■ **Goal**: Quote every line from the one containing "Given: Switch to Lossless compression" through the one containing "click(944, 692)", both included.

■ **Records for processing**:
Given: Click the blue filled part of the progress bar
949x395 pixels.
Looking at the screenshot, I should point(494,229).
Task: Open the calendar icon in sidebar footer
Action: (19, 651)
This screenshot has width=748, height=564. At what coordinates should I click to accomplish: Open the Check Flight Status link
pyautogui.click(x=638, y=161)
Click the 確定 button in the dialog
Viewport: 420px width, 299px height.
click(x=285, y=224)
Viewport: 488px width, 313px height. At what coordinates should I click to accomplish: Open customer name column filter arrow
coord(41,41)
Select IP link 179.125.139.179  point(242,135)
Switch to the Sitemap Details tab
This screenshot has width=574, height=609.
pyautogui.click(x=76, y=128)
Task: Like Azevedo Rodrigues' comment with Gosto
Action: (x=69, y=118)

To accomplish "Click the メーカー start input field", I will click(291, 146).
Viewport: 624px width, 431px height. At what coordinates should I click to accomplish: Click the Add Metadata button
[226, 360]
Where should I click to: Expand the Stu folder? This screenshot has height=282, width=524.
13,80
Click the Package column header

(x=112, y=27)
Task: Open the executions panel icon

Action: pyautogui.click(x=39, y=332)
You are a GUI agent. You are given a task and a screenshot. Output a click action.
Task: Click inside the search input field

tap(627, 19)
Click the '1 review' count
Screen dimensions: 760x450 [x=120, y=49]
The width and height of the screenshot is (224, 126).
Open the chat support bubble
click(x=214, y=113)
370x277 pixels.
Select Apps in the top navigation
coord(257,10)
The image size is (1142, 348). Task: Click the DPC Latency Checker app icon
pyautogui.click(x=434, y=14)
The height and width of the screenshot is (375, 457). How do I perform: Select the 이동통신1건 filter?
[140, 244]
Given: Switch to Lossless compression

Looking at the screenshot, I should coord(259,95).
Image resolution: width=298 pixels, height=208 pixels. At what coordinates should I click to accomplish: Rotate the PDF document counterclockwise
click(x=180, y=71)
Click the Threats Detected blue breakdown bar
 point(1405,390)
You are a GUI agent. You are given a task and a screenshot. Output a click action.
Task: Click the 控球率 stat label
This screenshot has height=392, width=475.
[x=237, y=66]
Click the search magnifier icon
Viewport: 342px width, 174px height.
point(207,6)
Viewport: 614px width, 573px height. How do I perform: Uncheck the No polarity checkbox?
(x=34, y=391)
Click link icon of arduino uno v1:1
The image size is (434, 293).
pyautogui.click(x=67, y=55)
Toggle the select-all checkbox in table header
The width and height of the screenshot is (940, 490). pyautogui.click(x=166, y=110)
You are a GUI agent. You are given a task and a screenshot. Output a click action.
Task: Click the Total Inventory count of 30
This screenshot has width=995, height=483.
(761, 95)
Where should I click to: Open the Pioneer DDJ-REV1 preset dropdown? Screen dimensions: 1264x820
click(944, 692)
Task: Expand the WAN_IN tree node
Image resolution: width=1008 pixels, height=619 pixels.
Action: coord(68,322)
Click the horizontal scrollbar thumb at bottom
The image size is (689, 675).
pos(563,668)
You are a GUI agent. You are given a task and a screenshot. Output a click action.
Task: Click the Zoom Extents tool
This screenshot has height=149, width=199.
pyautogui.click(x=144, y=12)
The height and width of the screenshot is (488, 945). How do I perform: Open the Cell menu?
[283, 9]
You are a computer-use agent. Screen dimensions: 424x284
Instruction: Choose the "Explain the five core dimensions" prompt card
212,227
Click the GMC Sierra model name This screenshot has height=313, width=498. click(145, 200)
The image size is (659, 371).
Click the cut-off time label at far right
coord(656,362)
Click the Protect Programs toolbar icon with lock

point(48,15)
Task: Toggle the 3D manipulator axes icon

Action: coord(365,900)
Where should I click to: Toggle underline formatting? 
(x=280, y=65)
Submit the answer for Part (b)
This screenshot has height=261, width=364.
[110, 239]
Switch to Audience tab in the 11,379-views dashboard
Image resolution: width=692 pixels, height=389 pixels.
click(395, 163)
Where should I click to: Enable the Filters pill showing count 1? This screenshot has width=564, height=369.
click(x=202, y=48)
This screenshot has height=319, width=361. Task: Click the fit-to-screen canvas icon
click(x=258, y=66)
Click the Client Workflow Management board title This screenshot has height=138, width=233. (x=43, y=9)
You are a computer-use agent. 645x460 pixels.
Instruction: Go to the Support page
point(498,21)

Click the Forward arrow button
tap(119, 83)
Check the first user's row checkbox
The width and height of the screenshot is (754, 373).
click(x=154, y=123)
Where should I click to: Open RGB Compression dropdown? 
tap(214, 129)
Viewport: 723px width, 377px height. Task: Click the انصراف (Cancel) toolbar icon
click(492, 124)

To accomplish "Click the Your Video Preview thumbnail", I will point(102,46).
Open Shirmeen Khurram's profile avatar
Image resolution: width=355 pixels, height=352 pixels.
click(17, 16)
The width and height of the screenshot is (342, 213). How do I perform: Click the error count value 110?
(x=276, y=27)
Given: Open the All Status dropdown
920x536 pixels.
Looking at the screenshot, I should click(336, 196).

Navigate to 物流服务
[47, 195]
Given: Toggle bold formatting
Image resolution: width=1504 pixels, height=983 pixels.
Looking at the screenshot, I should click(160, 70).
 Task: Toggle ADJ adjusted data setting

■ **Solved exercise**:
Given: Switch to Lossless compression

Looking at the screenshot, I should coord(259,95).
Image resolution: width=298 pixels, height=208 pixels. At what coordinates should I click to accomplish: Rotate the PDF document counterclockwise
click(x=180, y=71)
Click the Threats Detected blue breakdown bar
 point(1405,390)
You are a GUI agent. You are given a task and a screenshot. Output a click action.
Task: Click the 控球率 stat label
This screenshot has height=392, width=475.
[x=237, y=66]
Click the search magnifier icon
Viewport: 342px width, 174px height.
point(207,6)
Viewport: 614px width, 573px height. How do I perform: Uncheck the No polarity checkbox?
(x=34, y=391)
Click link icon of arduino uno v1:1
The image size is (434, 293).
pyautogui.click(x=67, y=55)
Toggle the select-all checkbox in table header
The width and height of the screenshot is (940, 490). pyautogui.click(x=166, y=110)
You are a GUI agent. You are given a task and a screenshot. Output a click action.
Task: Click the Total Inventory count of 30
This screenshot has width=995, height=483.
(761, 95)
Where should I click to: Open the Pioneer DDJ-REV1 preset dropdown? Screen dimensions: 1264x820
click(944, 692)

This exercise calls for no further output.